● **RECORDS FOR PROCESSING**
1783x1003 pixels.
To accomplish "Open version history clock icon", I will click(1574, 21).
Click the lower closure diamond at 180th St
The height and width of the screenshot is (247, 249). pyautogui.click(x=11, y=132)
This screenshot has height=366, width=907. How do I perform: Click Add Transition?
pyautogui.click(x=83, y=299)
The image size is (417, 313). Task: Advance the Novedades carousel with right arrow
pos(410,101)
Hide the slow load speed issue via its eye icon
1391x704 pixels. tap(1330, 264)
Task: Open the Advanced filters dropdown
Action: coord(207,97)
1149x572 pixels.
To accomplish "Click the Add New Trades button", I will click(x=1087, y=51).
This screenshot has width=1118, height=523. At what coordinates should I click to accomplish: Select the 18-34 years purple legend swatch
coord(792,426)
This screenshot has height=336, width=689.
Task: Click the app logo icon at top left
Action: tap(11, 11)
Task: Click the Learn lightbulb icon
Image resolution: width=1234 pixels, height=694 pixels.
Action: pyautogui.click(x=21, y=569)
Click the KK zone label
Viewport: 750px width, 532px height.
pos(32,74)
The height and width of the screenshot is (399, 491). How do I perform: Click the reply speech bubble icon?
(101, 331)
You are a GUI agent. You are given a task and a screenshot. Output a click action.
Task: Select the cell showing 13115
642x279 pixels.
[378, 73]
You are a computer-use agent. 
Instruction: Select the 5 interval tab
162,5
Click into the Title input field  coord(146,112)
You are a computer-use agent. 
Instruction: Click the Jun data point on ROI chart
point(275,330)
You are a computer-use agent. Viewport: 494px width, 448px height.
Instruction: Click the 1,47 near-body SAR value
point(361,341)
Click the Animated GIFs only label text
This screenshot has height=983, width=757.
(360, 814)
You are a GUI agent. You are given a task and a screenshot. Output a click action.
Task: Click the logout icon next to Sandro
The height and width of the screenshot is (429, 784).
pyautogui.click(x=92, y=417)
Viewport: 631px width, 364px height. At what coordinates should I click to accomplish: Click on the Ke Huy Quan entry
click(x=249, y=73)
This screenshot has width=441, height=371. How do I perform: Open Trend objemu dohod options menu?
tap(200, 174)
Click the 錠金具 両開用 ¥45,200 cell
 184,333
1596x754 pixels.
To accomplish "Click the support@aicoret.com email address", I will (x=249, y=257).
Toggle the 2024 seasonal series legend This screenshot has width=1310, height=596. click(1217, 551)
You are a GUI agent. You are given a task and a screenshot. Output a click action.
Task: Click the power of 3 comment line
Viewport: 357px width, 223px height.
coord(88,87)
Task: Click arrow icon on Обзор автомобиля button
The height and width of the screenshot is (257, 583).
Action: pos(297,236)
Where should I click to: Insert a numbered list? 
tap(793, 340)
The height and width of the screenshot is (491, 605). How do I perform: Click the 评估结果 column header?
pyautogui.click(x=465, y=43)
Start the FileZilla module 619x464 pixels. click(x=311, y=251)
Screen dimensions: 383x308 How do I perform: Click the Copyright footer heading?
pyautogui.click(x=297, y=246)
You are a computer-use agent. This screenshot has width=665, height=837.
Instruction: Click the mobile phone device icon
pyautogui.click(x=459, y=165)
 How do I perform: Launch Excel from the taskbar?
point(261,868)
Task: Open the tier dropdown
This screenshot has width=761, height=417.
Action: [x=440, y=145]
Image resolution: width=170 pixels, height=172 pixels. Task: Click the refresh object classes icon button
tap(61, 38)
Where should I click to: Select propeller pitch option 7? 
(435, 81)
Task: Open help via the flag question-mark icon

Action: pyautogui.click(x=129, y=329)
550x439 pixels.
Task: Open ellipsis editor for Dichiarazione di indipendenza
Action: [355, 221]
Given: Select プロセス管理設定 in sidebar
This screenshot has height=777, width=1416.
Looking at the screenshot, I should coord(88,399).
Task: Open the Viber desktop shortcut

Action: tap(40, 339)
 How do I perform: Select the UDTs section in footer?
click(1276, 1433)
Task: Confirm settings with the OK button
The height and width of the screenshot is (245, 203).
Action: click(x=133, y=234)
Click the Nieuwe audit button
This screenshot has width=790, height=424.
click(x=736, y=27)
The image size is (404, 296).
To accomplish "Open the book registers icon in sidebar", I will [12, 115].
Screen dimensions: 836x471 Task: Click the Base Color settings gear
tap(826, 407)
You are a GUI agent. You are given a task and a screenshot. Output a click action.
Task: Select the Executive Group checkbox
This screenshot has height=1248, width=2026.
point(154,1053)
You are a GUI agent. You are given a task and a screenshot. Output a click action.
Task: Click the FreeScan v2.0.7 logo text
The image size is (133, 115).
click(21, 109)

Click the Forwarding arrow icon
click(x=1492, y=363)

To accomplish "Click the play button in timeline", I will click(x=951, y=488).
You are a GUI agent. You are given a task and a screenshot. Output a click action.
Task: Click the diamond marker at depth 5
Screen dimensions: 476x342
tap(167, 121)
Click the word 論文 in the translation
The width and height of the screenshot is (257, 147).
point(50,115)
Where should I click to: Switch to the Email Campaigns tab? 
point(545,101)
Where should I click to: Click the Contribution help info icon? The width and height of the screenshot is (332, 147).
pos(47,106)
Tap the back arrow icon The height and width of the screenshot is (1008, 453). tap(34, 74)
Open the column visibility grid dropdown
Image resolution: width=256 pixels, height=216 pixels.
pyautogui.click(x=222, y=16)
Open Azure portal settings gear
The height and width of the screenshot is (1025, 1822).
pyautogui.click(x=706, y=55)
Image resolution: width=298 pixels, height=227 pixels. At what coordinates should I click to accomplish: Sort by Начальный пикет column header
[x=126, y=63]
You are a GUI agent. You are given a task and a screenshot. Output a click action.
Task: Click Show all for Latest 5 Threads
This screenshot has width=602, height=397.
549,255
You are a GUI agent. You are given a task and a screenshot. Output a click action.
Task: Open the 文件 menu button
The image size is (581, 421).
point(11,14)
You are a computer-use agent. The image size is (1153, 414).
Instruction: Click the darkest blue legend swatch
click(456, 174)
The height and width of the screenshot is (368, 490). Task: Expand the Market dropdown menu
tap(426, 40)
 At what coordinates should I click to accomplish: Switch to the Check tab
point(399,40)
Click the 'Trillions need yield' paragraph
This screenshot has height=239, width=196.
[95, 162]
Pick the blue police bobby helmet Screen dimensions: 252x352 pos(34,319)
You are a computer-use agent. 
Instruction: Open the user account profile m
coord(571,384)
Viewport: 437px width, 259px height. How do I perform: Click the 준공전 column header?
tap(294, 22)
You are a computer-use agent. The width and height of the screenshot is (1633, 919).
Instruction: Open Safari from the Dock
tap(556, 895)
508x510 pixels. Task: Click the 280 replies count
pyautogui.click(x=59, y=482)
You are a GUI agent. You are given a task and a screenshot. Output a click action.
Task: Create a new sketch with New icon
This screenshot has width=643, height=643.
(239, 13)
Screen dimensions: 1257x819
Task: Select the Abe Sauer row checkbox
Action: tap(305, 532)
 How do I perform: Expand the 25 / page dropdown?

● **EXERCISE INSTRUCTIONS**
Can you copy the material above word for word, from the line with "Where should I click to: Insert" up to and including the line with "Action: [355, 221]", and give only those lines?

● **ANSWER**
Where should I click to: Insert a numbered list? 
tap(793, 340)
The height and width of the screenshot is (491, 605). How do I perform: Click the 评估结果 column header?
pyautogui.click(x=465, y=43)
Start the FileZilla module 619x464 pixels. click(x=311, y=251)
Screen dimensions: 383x308 How do I perform: Click the Copyright footer heading?
pyautogui.click(x=297, y=246)
You are a computer-use agent. This screenshot has width=665, height=837.
Instruction: Click the mobile phone device icon
pyautogui.click(x=459, y=165)
 How do I perform: Launch Excel from the taskbar?
point(261,868)
Task: Open the tier dropdown
This screenshot has width=761, height=417.
Action: [x=440, y=145]
Image resolution: width=170 pixels, height=172 pixels. Task: Click the refresh object classes icon button
tap(61, 38)
Where should I click to: Select propeller pitch option 7? 
(435, 81)
Task: Open help via the flag question-mark icon

Action: pyautogui.click(x=129, y=329)
550x439 pixels.
Task: Open ellipsis editor for Dichiarazione di indipendenza
Action: [355, 221]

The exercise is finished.